§ **About this task**: Copy out these lines with "Identify the location of" changed to "Pinpoint the position of" wherever it occurs, keeping everything else the same.

Collected data
= Beginning of Section =

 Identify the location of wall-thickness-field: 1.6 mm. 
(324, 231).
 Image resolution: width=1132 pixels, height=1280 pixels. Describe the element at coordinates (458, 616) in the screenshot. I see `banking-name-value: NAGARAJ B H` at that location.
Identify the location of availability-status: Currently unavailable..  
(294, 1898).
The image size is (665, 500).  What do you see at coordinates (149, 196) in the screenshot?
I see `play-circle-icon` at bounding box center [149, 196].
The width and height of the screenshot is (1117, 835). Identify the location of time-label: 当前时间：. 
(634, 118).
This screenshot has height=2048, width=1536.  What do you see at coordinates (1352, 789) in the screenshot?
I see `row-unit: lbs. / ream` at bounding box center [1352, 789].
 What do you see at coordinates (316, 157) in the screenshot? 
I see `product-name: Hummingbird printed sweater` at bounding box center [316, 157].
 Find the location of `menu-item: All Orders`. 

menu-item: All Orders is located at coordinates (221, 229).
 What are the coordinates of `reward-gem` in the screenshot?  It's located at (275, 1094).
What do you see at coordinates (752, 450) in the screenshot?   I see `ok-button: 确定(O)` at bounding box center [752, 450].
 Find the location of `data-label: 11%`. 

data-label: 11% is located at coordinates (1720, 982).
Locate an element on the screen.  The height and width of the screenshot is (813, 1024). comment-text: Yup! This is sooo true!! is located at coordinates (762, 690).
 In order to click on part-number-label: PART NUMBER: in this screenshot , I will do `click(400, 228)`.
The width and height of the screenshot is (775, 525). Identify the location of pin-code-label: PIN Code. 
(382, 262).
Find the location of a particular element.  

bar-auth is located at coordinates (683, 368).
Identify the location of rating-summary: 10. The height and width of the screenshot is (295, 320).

= End of Section =

§ **Expected output**:
 Pinpoint the position of wall-thickness-field: 1.6 mm. 
(324, 231).
 Image resolution: width=1132 pixels, height=1280 pixels. Describe the element at coordinates (458, 616) in the screenshot. I see `banking-name-value: NAGARAJ B H` at that location.
Pinpoint the position of availability-status: Currently unavailable..  
(294, 1898).
The image size is (665, 500).  What do you see at coordinates (149, 196) in the screenshot?
I see `play-circle-icon` at bounding box center [149, 196].
The width and height of the screenshot is (1117, 835). Pinpoint the position of time-label: 当前时间：. 
(634, 118).
This screenshot has height=2048, width=1536.  What do you see at coordinates (1352, 789) in the screenshot?
I see `row-unit: lbs. / ream` at bounding box center [1352, 789].
 What do you see at coordinates (316, 157) in the screenshot? 
I see `product-name: Hummingbird printed sweater` at bounding box center [316, 157].
 Find the location of `menu-item: All Orders`. 

menu-item: All Orders is located at coordinates (221, 229).
 What are the coordinates of `reward-gem` in the screenshot?  It's located at (275, 1094).
What do you see at coordinates (752, 450) in the screenshot?   I see `ok-button: 确定(O)` at bounding box center [752, 450].
 Find the location of `data-label: 11%`. 

data-label: 11% is located at coordinates (1720, 982).
Locate an element on the screen.  The height and width of the screenshot is (813, 1024). comment-text: Yup! This is sooo true!! is located at coordinates (762, 690).
 In order to click on part-number-label: PART NUMBER: in this screenshot , I will do `click(400, 228)`.
The width and height of the screenshot is (775, 525). Pinpoint the position of pin-code-label: PIN Code. 
(382, 262).
Find the location of a particular element.  

bar-auth is located at coordinates (683, 368).
Pinpoint the position of rating-summary: 10. The height and width of the screenshot is (295, 320).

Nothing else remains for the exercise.